(SUPPLIED MATERIAL Opens)

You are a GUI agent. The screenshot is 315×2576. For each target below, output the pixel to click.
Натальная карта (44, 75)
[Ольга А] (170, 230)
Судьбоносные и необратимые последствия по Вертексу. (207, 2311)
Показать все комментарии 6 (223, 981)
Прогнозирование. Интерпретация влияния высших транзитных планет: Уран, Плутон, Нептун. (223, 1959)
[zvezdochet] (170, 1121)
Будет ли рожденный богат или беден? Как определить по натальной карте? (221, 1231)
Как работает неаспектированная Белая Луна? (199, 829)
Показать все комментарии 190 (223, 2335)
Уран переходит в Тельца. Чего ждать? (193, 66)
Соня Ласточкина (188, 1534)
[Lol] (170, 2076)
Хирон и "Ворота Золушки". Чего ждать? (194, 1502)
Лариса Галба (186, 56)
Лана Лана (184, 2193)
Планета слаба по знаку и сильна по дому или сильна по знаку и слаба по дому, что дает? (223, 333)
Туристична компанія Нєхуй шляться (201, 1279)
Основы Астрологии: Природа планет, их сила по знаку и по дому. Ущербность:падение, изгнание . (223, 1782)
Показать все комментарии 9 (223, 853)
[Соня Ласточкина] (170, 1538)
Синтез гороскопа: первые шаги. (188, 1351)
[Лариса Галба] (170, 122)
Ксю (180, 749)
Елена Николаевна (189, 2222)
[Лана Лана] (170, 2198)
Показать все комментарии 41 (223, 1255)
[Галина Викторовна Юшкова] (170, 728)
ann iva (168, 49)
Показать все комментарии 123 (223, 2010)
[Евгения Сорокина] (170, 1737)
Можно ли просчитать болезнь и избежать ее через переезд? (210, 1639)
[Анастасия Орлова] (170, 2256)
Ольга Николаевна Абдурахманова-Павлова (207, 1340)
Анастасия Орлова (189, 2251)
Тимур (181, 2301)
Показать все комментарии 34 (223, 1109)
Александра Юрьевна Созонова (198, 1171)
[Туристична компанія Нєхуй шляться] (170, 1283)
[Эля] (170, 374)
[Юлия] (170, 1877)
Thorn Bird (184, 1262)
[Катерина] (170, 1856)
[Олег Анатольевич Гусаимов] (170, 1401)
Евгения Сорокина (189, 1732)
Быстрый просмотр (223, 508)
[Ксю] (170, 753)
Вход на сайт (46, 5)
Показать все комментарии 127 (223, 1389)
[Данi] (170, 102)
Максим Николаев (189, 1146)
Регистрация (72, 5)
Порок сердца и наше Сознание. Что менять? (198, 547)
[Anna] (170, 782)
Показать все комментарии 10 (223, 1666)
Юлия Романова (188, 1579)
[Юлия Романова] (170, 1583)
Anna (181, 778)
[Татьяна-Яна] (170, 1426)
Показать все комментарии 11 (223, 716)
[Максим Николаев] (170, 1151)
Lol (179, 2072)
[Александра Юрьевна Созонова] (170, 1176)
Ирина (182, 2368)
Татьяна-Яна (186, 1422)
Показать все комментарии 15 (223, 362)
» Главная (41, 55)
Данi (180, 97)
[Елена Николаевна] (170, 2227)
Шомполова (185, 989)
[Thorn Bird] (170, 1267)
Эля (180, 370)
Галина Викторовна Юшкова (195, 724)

(SUPPLIED MATERIAL Closes)

## EXERCISE DESCRIPTION
The answer must be every line of the entries that includes the word "Уран".

## YOUR SOLUTION
Прогнозирование. Интерпретация влияния высших транзитных планет: Уран, Плутон, Нептун. (223, 1959)
Уран переходит в Тельца. Чего ждать? (193, 66)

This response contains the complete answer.